§ Record extracts
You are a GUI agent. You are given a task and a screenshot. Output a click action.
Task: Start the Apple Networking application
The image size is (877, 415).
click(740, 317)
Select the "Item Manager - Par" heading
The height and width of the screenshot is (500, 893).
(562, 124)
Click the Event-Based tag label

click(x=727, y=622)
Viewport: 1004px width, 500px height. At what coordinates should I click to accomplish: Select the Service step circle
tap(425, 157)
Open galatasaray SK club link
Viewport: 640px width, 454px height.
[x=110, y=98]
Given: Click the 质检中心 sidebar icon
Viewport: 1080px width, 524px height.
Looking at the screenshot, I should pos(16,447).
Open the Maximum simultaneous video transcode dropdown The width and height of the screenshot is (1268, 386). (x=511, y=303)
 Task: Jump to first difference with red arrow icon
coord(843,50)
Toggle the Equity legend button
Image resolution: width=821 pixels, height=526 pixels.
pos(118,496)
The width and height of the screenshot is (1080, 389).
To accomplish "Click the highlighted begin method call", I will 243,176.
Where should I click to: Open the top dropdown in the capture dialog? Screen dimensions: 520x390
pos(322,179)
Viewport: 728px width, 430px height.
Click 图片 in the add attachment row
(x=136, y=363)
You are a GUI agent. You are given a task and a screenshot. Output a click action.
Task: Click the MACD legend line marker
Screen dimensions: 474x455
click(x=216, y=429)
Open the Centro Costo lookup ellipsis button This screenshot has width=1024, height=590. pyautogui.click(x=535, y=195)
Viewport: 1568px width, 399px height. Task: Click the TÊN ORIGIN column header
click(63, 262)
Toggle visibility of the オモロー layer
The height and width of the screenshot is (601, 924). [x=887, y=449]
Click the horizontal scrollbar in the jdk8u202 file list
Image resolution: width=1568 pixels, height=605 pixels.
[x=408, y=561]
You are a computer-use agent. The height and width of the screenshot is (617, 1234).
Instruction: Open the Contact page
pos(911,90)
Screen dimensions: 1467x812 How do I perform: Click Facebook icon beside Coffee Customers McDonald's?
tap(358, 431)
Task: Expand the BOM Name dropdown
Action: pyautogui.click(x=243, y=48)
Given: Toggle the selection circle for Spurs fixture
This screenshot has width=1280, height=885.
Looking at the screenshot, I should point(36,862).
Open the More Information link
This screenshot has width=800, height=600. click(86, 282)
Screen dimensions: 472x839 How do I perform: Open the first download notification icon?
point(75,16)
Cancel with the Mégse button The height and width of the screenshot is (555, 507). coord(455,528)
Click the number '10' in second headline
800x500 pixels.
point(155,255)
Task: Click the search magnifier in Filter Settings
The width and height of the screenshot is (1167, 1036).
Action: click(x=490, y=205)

§ Problem
Look through the entries above and quote exactly the lines from the line with "Viewport: 1080px width, 524px height." to the line with "Toggle the Equity legend button", counting both of those lines.

§ Result
Viewport: 1080px width, 524px height.
Looking at the screenshot, I should pos(16,447).
Open the Maximum simultaneous video transcode dropdown The width and height of the screenshot is (1268, 386). (x=511, y=303)
 Task: Jump to first difference with red arrow icon
coord(843,50)
Toggle the Equity legend button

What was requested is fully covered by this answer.